> _ABOUT THIS EXERCISE_
All lines from the one containing "You are a computer-use" through the final line of the records below should be reproduced exactly, with the pictures left out.

—————

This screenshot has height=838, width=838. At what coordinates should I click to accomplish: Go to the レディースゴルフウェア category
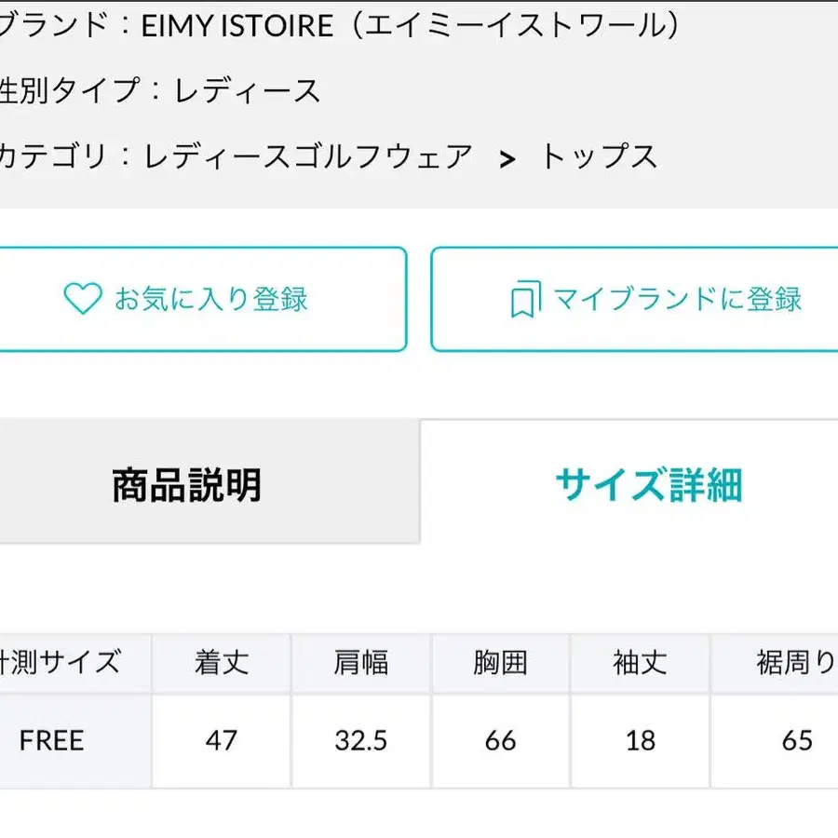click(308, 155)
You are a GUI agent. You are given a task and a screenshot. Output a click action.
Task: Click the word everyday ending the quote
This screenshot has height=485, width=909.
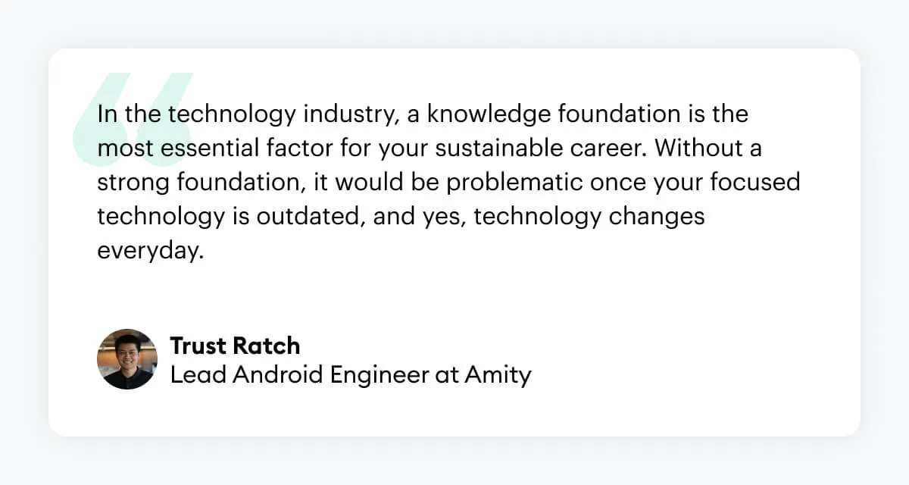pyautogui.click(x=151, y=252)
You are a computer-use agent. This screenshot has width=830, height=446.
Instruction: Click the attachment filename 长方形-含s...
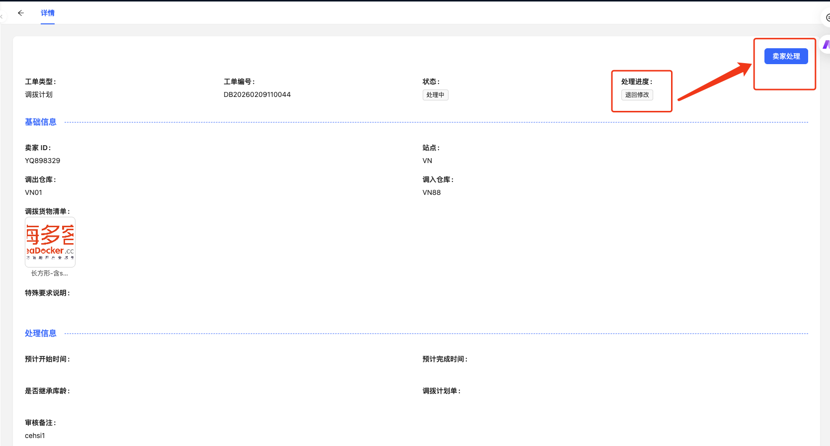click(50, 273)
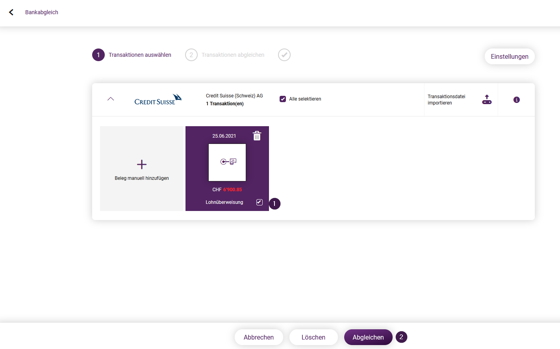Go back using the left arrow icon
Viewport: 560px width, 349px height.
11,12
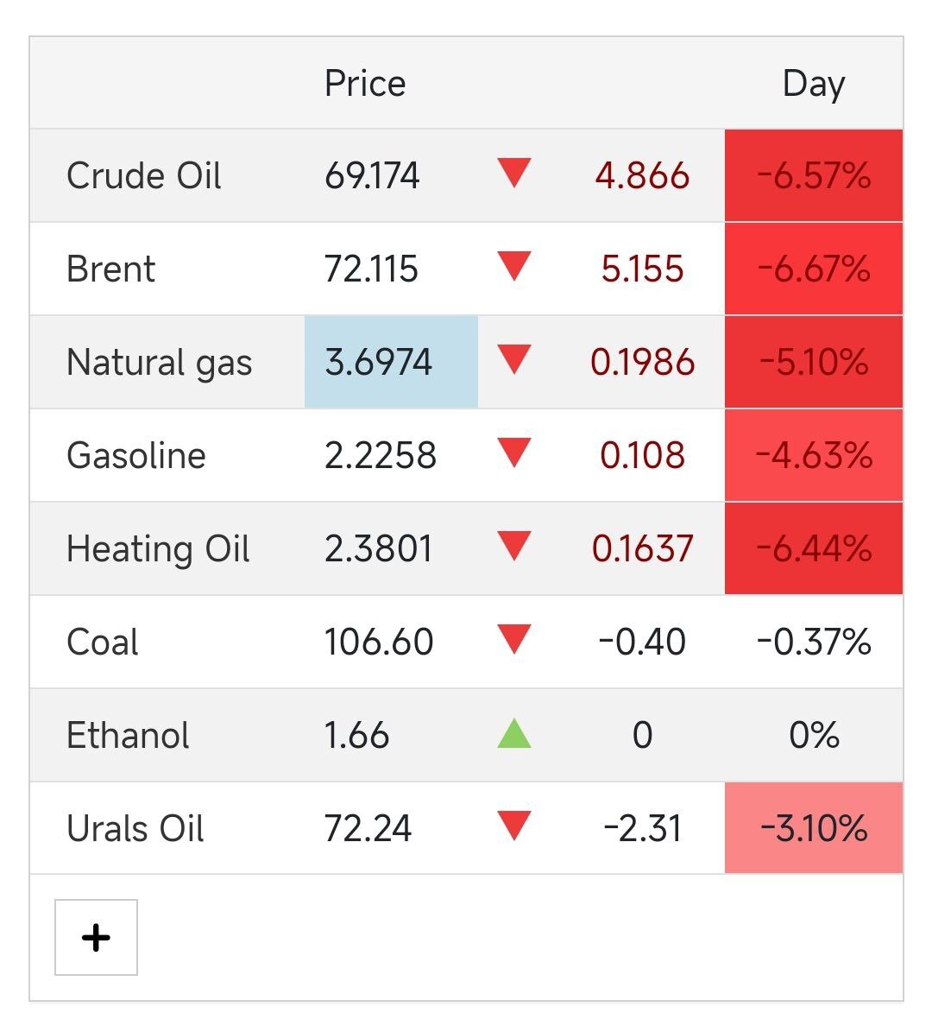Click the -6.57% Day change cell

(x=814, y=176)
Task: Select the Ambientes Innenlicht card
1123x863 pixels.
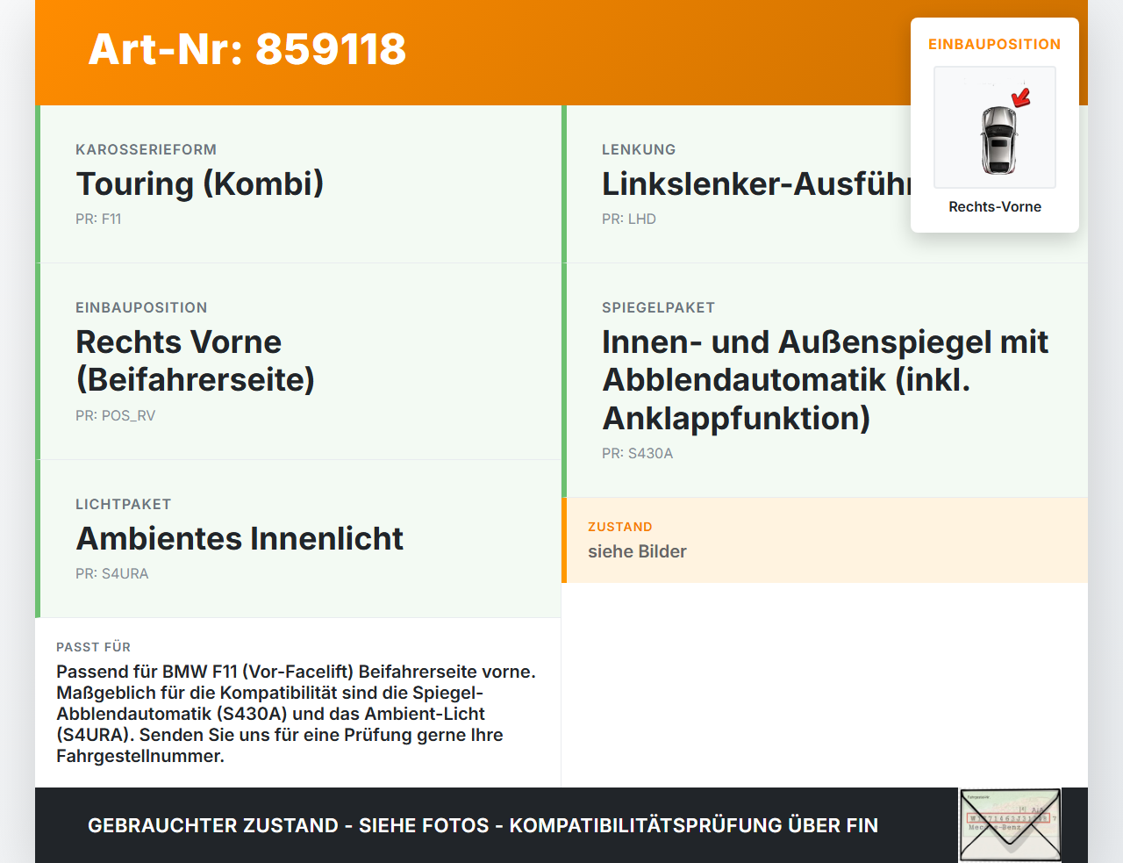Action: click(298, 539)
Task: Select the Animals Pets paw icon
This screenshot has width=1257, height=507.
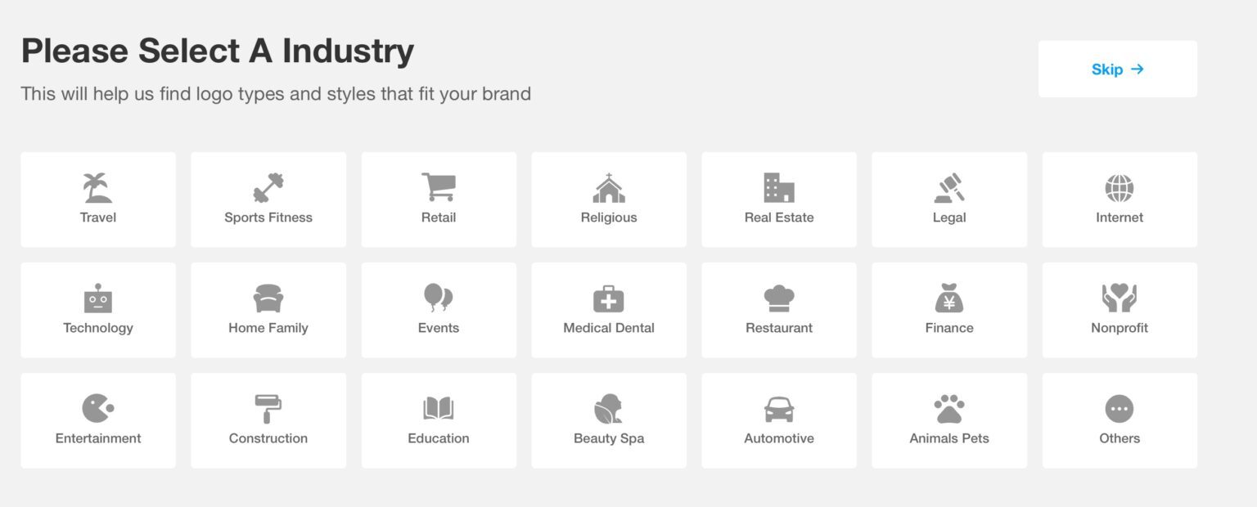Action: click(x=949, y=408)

—————

> _RESULT OF THE TASK_
You are a computer-use agent. This screenshot has width=830, height=446.
Instruction: Click the attachment filename 长方形-含s...
click(50, 273)
Go back using the left arrow icon
Viewport: 560px width, 349px height.
11,12
Click the -6.57% Day change cell

(x=814, y=176)
Task: Select the Ambientes Innenlicht card
1123x863 pixels.
Action: click(298, 539)
Task: Select the Animals Pets paw icon
This screenshot has width=1257, height=507.
Action: click(x=949, y=408)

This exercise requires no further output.